● Work order 1:
Answer these questions from the player profile, one per line:
(a) How tall is El Mehdi Al Harrar?
(b) Which team did he face in his Botola debut on 4 December 2020?
(c) How long was the contract he signed with Raja CA?
● Work order 2:
Rewrite the part of the player profile that opens with the words containing "Moroccan footballer (born" and closes with "Morocco national team.", putting "Raja Club Athletic" in place of "Raja CA".

● Given passage:
========================
Personal information
- Full name: El Mehdi Al Harrar
- Date of birth: 30 November 2000 (age 25)
- Place of birth: Casablanca, Morocco
- Height: 1.92 m (6 ft 4 in)
- Position: Goalkeeper

Team information
- Current team: Raja CA
- Number: 12

Youth career
- –2019: SCC Mohammédia

Senior career*
- Years: Team / Apps / (Gls)
- 2019–2024: SCC Mohammédia / 34 / (0)
- 2024–: Raja CA / 44 / (0)

International career^{‡}
- 2024–: Morocco A' / 10 / (0)
- 2025–: Morocco / 7 / (0)

Medal record
Men's football
Representing Morocco
Africa Cup of Nations
| Winner | 2025 Morocco |  |
African Nations Championship
| Winner | 2024 Kenya-Tanzania-Uganda |  |

= El Mehdi Al Harrar =

Moroccan footballer (born 2000)

El Mehdi Al Harrar (المهدي الحرار; born 30 November 2000) is a Moroccan professional footballer who plays as a goalkeeper with Botola side Raja CA and the Morocco national team.

He started playing football with Chabab Mohammédia academy before reaching the first team in 2019. He played there for five years and won the Botola Pro2 in 2019–20. In 2024, he joined Raja CA and established himself after the departure of club captain Anas Zniti.

== Club career ==

=== Chabab Mohammédia ===
El Mehdi Al Harrar is a product of Chabab Mohammedia's youth system.

In 2019, he joined the first team at the age of 19 under the direction of Marco Simone. The Italian manager was dismissed after nine games, he was replaced by Bernard Rodriguez then by Mohamed Amine Benhachem, the club managed despite this instability to be crowned champion of Botola Pro2, synonymous with accession to the first division.

On 4 December 2020, he made his Botola debut against Moghreb de Tétouan at Moulay Abdallah Stadium (0–2 win). During his four years in Mohammédia, Al Harrar was in competition with Youssef El Motie for the starting position, then after the latter's departure, with Soufiane Barrouhou.

=== Raja CA ===
In April 2024, it was announced in the press that El Mehdi Al Harrar had reached an agreement with Raja Club Athletic to join them in the summer, while his contract with Chabab Mohammédia was coming to the end.

In July, Raja CA officially announced the recruitment of the goalkeeper who signed a three-year contract. He declared that he had finally fulfilled his dream of playing for the club of his childhood.

On October 9, he played his first match with the Greens against Moghreb de Tétouan in the third match of the Excellence Cup (0–1 win).

== International career ==
On 11 November 2024, he was called-up by Tarik Sektioui with the national A' team which brings together local players under 24, for a preparation training camp at the Mohammed VI Football Complex in Salé, from November 11 to 20.
========================
● Data to examine:
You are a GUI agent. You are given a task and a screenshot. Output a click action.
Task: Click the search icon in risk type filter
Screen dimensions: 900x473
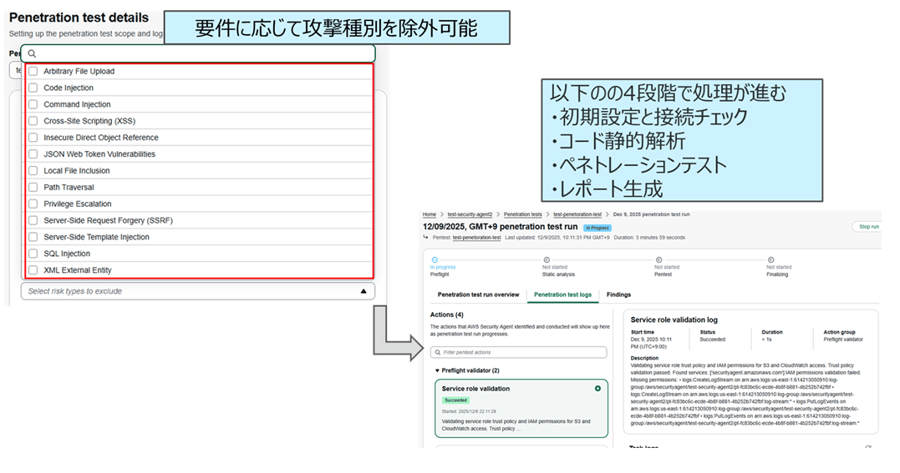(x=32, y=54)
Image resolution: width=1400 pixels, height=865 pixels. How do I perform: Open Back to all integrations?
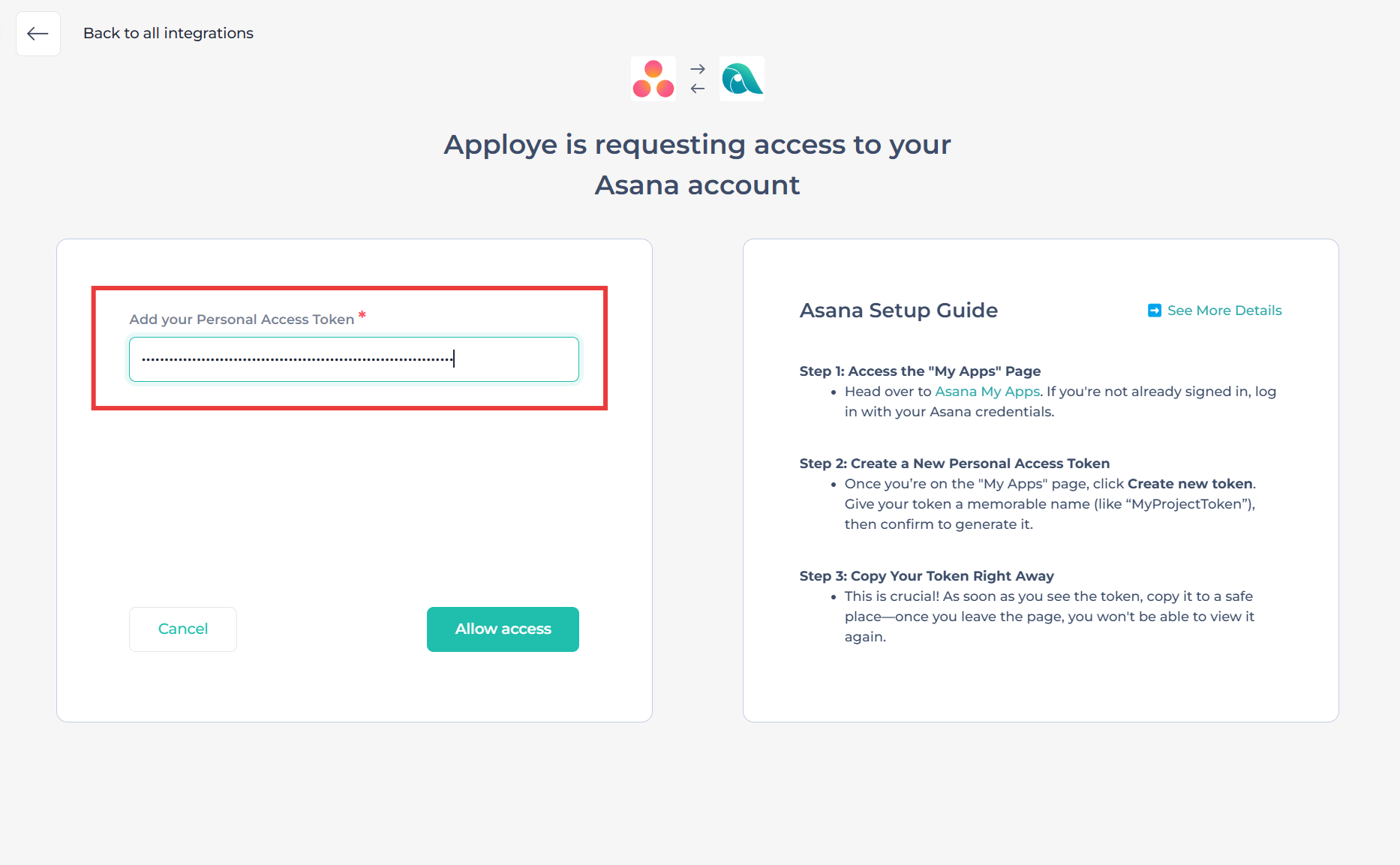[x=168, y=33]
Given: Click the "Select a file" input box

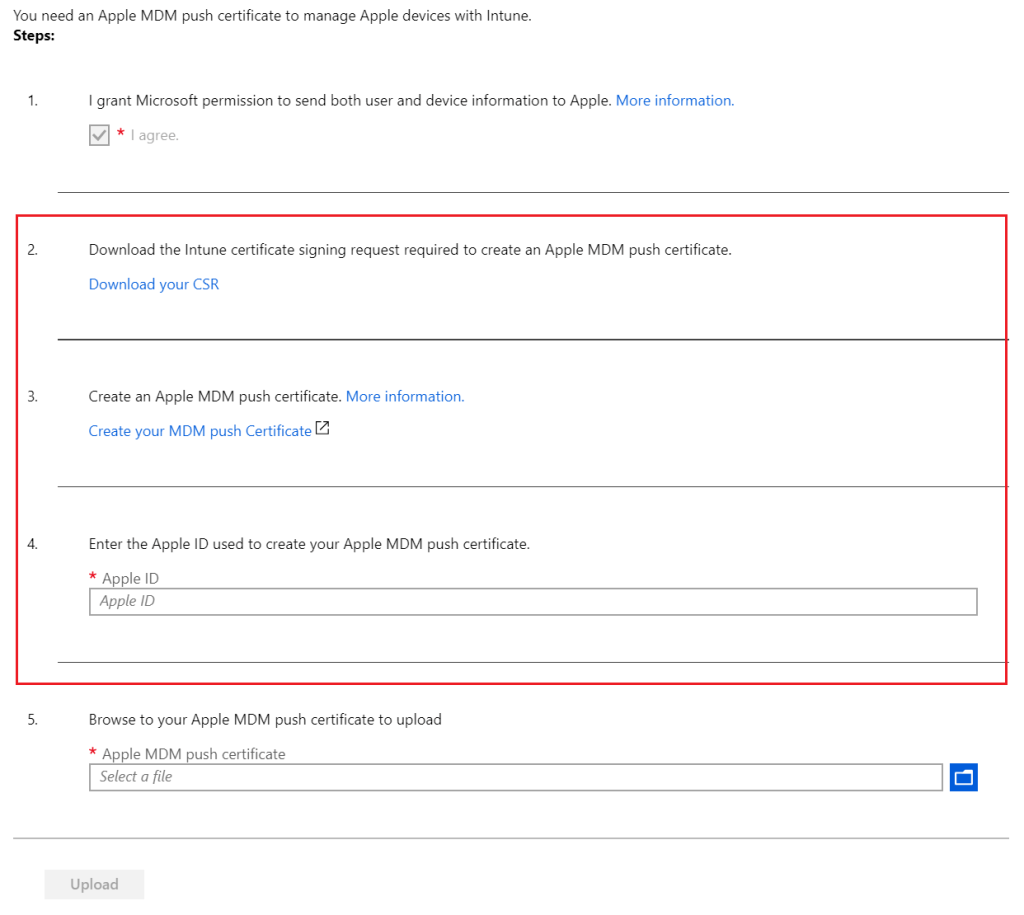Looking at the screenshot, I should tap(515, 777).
========================
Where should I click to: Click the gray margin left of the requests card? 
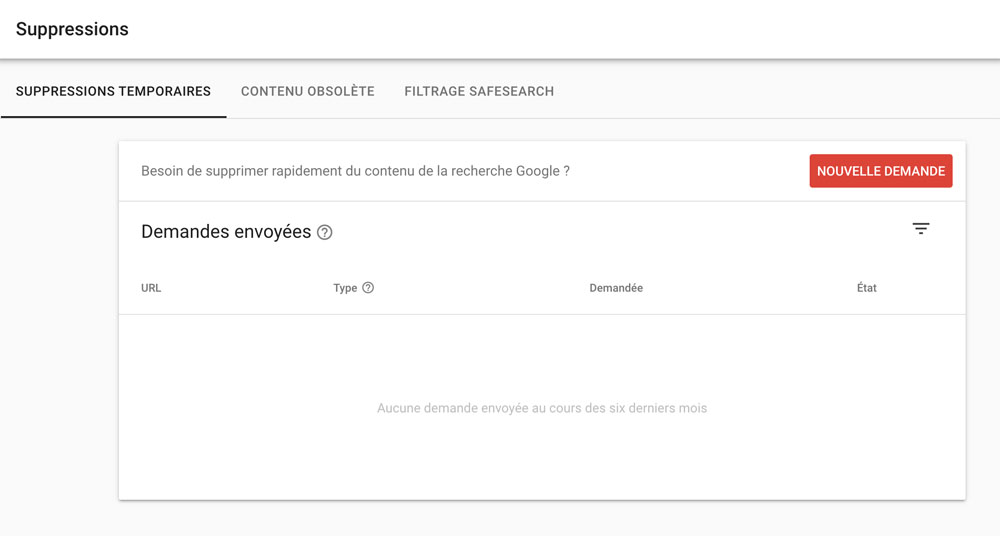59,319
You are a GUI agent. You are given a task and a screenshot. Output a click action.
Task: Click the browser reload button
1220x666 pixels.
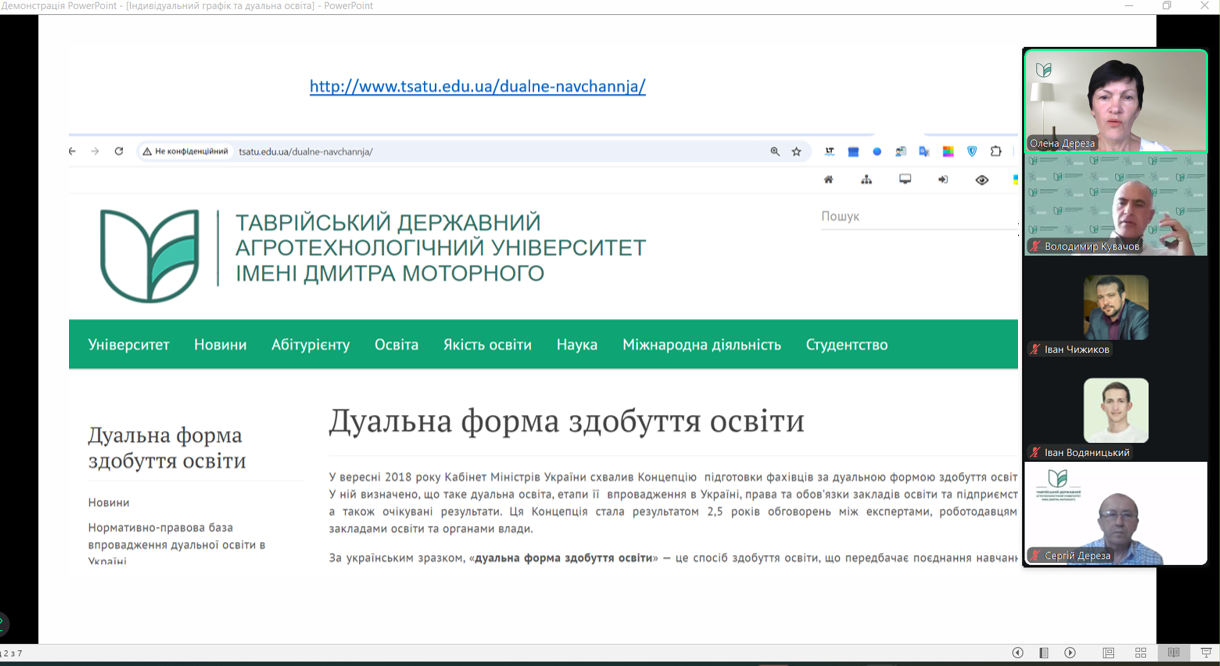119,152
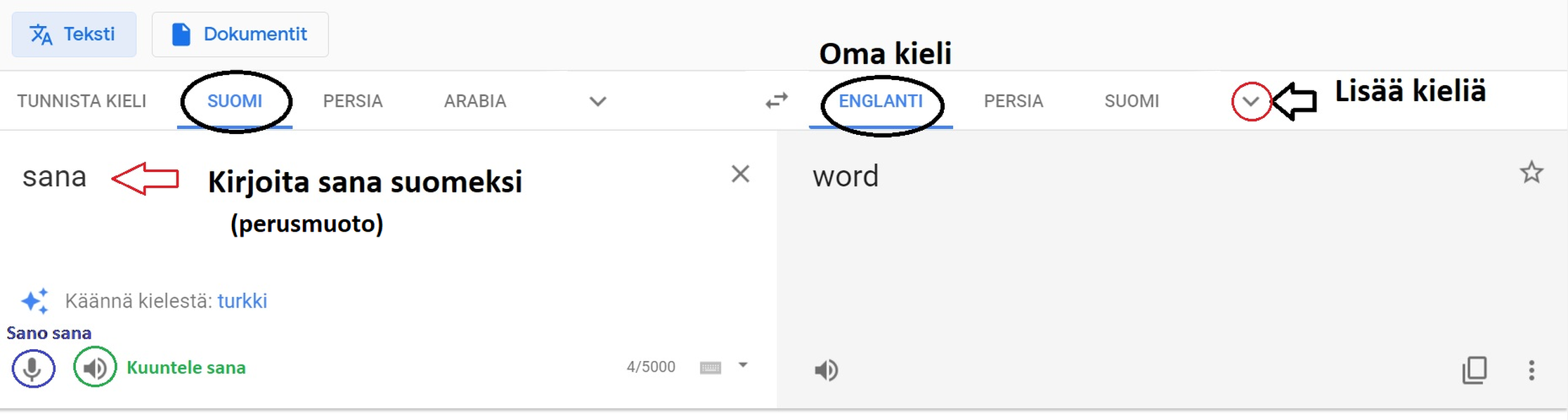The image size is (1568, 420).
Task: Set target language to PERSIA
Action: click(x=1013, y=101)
========================
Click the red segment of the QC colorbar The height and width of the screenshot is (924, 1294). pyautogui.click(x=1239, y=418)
========================
● Written answer 1:
(a) 1.92 m (6 ft 4 in)
(b) Moghreb de Tétouan
(c) Three years

● Written answer 2:
Moroccan footballer (born 2000)

El Mehdi Al Harrar (المهدي الحرار; born 30 November 2000) is a Moroccan professional footballer who plays as a goalkeeper with Botola side Raja Club Athletic and the Morocco national team.